Irrevocable Life Insurance Trust
An irrevocable life insurance trust (ILIT) allows an individual to transfer ownership of an insurance policy to a trust to be held outside of the estate. Upon the death of the insured, the proceeds are paid to the trust for the benefit of the beneficiaries rather than being included in the insured’s taxable estate. The annual gift tax exclusion, not to be confused with the lifetime exemption, allows taxpayers to make tax-free gifts up to $16k (2022) per recipient each year. While lifetime additions to a trust would not generally fall under the annual gift tax exclusion, an exception to this rule is possible when drafted with the correct trust language. By including specific language allowing the beneficiaries the right to withdraw trust assets under limited scenarios, the insured can further reduce their taxable estate by making annual tax-free gifts to the trust under annual exclusion rules. These additions to the trust can be used to pay the premiums due on the insurance policy. An ILIT is an especially unique estate planning tool because it allows estate tax to be avoided on assets passing to non-spouse beneficiaries even without the insured using their lifetime estate tax exemption to fund the trust.

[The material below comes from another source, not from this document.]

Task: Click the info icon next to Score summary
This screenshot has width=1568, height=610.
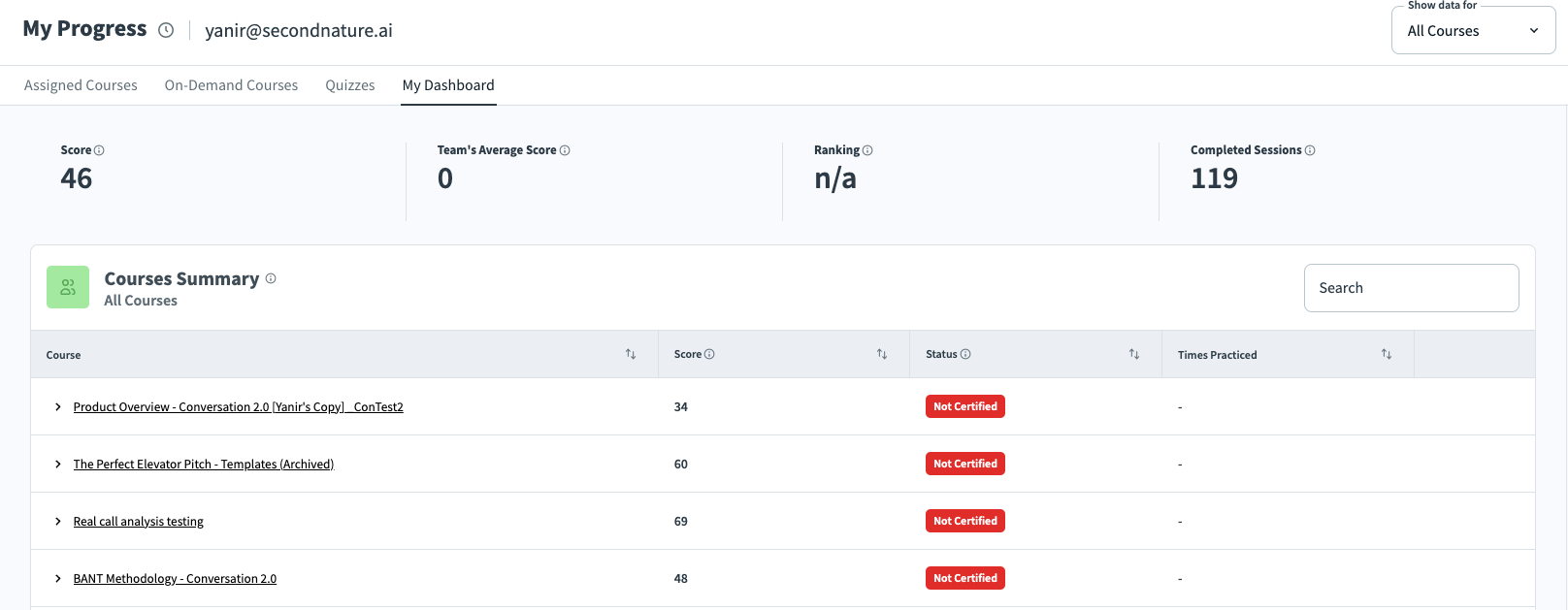Action: point(99,150)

Individuals must work with a tax professional to avoid the pitfalls associated with this strategy, one such limitation being the “three-year rule.” If an individual does not live for a minimum of three years after the date of transferring an insurance policy to an ILIT, the policy will be included in their gross estate. Careful tax planning should be done to avoid inadvertently negating the benefits of this strategy.
The Sunset is Imminent
The increased lifetime exemption set forth by the 2017 TCJA was never slated to be permanent. While much speculation has occurred in recent years on whether new legislation could cause the exemption to revert back to its pre-TCJA level early, the reduction will take effect in tax year 2025 as the law stands today. Families who may be impacted by the 2025 sunset should take action now to reduce the potential impact to their estate plan. Work with a legal professional today to discuss how to protect your family’s legacy from the inevitable – yet preventable – impact of estate taxation.